In a few instances police chased after the thieves traveling at high speeds in stolen vehicles. Two of the men were ultimately captured in chases. Thomas was apprehended on Jan. 10 while driving a stolen gray Mazda with Ohio license plates stolen from a Hertz rental center in Milwaukee, which he crashed into a curb and fire hydrant and then fled on foot. Seven hours later Richardson was arrested the same way — while driving a black Volkswagen Passat stolen from the same Hertz rental store. He fled Milwaukee police while driving approximately 65 mph on city streets, blowing through 22 stop signs and four red lights before crashing into a vehicle on W. Olive St. and smacking into a home. Strickland and Porter are accused of continuing the grab and run thefts after Richardson and Thomas were arrested, cutting security cables of iPads, iPhones and Samsung phones at several stores. Richardson told authorities he stole the phones because he could sell each for a couple of hundred dollars. In other thefts, the men are accused of grabbing armfuls of clothing before running out of stores without paying for the merchandise. At Kohl’s in Glendale on Nov. 29 they filled shopping carts with Nike clothing before pushing the carts out of the store and getting into a stolen vehicle. The next day they grabbed numerous coats at TJ Maxx in Wauwatosa and put them into a cart before leaving the store. The four were seen in numerous surveillance videos inside and outside the stores and were seen on social media wearing stolen items or wearing the same clothing they wore during the thefts and robberies, according to the complaint. Arrest warrants have been issued for Porter and Strickland. [Source: Journal-Sentinel]
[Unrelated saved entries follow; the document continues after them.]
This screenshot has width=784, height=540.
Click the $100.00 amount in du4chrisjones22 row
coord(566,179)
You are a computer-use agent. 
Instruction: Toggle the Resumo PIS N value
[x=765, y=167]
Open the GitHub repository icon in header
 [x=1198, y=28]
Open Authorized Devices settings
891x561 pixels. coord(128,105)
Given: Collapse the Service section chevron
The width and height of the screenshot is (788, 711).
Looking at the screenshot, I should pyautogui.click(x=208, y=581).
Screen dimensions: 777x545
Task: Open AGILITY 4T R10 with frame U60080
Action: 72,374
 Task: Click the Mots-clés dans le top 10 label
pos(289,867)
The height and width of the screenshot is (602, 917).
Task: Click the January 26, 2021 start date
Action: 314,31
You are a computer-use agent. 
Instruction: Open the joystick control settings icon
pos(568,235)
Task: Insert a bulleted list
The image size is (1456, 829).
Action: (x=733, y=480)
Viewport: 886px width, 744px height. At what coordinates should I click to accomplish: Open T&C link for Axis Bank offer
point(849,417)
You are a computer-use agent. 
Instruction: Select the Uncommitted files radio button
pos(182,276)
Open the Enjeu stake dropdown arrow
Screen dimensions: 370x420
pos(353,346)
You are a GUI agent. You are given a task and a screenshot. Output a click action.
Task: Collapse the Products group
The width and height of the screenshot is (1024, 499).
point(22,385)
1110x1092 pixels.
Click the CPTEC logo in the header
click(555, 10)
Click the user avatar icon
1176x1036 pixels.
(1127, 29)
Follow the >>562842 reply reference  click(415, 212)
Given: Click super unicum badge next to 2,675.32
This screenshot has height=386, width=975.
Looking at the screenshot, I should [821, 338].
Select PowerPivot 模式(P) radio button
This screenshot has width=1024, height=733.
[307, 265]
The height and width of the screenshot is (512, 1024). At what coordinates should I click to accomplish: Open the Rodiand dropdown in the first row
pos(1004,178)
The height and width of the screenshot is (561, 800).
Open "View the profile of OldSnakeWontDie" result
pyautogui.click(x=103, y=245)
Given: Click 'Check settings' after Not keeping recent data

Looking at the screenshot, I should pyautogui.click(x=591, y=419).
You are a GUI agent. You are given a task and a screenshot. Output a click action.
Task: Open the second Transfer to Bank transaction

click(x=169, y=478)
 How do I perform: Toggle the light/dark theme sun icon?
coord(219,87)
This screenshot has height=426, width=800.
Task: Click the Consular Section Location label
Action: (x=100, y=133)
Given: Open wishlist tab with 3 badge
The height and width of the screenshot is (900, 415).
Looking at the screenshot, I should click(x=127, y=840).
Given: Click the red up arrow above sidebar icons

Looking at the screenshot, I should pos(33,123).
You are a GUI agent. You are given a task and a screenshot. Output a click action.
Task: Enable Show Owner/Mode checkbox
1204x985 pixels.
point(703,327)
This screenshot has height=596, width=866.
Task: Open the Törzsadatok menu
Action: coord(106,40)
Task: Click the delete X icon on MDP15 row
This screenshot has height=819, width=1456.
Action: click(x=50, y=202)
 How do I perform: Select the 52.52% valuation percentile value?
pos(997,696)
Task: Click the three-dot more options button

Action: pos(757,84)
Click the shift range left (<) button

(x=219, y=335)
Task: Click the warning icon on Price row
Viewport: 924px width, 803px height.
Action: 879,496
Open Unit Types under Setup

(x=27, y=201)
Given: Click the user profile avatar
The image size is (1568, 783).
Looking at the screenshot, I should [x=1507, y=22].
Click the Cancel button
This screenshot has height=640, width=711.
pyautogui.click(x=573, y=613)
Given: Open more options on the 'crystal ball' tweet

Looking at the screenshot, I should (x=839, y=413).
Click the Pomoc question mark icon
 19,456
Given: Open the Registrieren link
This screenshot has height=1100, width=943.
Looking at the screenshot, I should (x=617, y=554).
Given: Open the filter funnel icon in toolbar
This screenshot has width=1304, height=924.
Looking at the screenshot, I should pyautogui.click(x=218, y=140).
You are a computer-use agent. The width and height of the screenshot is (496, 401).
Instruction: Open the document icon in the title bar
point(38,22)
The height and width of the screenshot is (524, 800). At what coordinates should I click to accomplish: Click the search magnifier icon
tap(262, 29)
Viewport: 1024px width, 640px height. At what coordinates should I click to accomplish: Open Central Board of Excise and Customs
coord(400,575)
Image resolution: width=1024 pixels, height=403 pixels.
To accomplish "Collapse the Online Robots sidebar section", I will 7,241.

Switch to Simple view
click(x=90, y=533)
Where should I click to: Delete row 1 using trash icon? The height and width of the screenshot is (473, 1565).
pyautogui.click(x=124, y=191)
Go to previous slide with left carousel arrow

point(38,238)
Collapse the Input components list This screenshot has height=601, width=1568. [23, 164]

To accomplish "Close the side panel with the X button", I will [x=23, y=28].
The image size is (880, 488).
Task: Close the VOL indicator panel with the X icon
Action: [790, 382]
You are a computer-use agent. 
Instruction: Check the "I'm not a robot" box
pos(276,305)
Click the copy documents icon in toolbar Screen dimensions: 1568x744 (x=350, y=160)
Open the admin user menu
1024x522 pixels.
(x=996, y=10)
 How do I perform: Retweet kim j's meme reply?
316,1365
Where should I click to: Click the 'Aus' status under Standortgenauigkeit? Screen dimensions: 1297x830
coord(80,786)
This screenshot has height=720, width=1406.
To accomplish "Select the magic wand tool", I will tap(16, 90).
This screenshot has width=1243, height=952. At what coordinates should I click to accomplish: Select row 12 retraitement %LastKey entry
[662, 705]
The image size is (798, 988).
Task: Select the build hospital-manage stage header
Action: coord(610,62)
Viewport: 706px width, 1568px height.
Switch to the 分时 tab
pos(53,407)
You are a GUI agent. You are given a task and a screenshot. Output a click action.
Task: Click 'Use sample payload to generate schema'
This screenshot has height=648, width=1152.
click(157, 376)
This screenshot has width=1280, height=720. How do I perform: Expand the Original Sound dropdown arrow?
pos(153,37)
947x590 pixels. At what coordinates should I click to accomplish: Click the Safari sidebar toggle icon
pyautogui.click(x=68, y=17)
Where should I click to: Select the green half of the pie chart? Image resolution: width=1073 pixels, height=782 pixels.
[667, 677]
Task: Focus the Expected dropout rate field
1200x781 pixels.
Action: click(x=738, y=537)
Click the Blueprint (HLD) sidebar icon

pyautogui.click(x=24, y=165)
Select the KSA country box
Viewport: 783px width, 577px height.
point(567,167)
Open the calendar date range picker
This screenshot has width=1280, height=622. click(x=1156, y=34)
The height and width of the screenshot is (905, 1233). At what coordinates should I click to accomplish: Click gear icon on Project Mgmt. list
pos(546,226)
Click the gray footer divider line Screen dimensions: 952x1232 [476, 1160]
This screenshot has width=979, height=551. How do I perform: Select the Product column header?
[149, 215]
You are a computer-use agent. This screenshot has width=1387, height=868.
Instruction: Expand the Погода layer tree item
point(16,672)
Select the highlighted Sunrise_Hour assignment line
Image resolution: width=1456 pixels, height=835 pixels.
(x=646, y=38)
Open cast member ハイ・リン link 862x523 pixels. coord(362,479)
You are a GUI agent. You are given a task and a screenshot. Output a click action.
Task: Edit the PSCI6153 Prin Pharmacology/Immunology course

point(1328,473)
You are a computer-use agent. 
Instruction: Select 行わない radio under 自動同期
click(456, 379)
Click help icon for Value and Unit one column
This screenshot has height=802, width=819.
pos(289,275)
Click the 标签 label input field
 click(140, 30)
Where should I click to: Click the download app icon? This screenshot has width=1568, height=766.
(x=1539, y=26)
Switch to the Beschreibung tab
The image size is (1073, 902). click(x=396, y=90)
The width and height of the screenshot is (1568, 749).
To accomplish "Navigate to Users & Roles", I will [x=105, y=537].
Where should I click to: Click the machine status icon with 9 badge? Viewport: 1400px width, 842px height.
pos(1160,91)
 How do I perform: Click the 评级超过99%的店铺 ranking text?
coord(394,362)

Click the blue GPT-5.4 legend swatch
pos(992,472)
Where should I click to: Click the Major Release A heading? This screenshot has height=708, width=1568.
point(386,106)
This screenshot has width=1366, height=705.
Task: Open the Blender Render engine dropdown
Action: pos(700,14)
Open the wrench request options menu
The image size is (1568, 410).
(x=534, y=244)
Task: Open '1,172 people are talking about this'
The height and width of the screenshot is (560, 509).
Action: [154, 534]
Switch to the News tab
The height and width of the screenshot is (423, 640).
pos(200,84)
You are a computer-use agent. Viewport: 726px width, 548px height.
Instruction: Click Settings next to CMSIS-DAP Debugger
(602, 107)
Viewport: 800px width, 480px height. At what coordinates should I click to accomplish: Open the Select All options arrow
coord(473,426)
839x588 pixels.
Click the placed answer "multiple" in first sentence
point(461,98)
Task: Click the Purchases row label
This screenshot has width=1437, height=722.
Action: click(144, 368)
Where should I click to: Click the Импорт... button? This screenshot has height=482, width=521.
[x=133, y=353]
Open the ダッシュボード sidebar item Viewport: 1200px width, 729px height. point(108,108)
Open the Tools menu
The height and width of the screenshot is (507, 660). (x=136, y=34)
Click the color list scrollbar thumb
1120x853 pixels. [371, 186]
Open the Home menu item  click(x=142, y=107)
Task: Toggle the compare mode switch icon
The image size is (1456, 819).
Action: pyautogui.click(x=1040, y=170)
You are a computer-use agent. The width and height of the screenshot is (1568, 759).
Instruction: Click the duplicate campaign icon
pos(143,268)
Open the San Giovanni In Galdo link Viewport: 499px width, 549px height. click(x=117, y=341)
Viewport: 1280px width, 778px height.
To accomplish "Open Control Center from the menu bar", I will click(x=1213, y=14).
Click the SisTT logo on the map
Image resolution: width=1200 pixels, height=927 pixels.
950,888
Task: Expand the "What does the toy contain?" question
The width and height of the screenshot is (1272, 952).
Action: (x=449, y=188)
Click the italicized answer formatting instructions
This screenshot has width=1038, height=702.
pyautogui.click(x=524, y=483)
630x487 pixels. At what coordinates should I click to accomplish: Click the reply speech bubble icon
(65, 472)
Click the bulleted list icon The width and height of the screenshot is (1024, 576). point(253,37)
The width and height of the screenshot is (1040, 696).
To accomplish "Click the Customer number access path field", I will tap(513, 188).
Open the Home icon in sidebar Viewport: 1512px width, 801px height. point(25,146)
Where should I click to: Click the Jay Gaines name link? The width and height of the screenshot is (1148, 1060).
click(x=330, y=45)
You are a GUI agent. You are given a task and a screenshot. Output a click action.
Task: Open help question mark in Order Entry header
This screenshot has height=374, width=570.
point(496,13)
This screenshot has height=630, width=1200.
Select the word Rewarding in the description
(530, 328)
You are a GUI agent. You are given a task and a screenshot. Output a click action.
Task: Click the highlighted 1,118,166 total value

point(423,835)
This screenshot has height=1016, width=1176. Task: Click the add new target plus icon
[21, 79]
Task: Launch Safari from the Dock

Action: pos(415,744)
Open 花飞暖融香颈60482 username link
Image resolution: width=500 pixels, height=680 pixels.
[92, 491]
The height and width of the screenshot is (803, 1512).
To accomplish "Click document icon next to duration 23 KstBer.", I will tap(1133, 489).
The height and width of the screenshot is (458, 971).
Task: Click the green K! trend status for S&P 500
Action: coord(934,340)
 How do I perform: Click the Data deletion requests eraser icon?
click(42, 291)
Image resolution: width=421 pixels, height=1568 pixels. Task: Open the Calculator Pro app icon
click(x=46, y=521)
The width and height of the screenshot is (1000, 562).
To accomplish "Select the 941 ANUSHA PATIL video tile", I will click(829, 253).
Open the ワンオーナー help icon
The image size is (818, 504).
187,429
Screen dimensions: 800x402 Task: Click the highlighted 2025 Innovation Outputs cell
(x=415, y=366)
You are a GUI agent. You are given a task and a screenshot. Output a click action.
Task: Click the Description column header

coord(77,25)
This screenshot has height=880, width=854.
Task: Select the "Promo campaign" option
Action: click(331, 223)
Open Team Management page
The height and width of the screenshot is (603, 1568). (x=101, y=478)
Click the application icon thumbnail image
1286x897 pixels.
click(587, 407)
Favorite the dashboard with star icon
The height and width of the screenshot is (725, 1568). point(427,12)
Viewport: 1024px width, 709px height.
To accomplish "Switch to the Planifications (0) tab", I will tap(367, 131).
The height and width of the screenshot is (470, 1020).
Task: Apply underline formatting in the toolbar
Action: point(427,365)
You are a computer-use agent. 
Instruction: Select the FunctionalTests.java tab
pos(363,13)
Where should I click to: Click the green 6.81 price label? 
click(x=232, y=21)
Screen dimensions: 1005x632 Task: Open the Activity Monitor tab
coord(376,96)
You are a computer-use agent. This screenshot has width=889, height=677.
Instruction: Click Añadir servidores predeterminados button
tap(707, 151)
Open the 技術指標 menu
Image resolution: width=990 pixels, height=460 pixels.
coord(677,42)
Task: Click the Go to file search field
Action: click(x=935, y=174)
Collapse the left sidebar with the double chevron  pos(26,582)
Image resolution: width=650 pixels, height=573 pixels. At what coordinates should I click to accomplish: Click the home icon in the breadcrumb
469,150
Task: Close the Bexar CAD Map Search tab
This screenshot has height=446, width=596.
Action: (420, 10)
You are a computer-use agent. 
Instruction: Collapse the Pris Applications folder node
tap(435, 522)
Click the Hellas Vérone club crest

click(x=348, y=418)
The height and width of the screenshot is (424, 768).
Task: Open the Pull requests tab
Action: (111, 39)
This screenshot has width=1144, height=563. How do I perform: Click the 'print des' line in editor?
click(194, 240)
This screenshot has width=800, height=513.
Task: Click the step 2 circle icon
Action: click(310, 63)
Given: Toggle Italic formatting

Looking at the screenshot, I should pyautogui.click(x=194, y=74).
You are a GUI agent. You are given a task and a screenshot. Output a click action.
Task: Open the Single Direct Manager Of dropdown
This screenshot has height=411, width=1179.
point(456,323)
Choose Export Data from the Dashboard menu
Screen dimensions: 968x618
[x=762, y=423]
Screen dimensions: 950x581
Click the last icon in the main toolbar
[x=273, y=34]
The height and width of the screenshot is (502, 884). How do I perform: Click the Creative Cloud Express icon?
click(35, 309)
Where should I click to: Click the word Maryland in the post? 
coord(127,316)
Police bring charges against five
Investigators with the Richlands, Virginia, police department obtained indictments against five individuals during the Jan. 16 term of grand jury. The indictments served last week were for 22 separate charges the majority of which are felonies. Brian Russell Maggard is charged with credit card theft, credit card fraud and receiving goods from credit card fraud. Joseph Adam Marshall was indicted for conspiracy, credit card theft, credit card fraud, and receiving goods from credit card fraud. Crystal Gayle Kegley also known as Crystal Gayle Miller was indicted for conspiracy, credit card theft, credit card fraud, and receiving goods from credit card fraud. Tina Louise Reynolds was indicted on charges of credit card theft, credit card fraud and receiving goods from credit card fraud. Indictments were obtained against Brian Keith Mustard for DUI – 3rd Conviction w/i 5 Years, driving with a suspended license, after a DWI conviction, refusal of blood test, third refusal of bloodbreath test within 10 years, unlawfully attempting to purchase a firearm while under a protective order, concealed weapon and violating a protective order. An indictment was also handed down against James Ivan Odum for possession of a firearm while under a protective order. [Source: SWVA News]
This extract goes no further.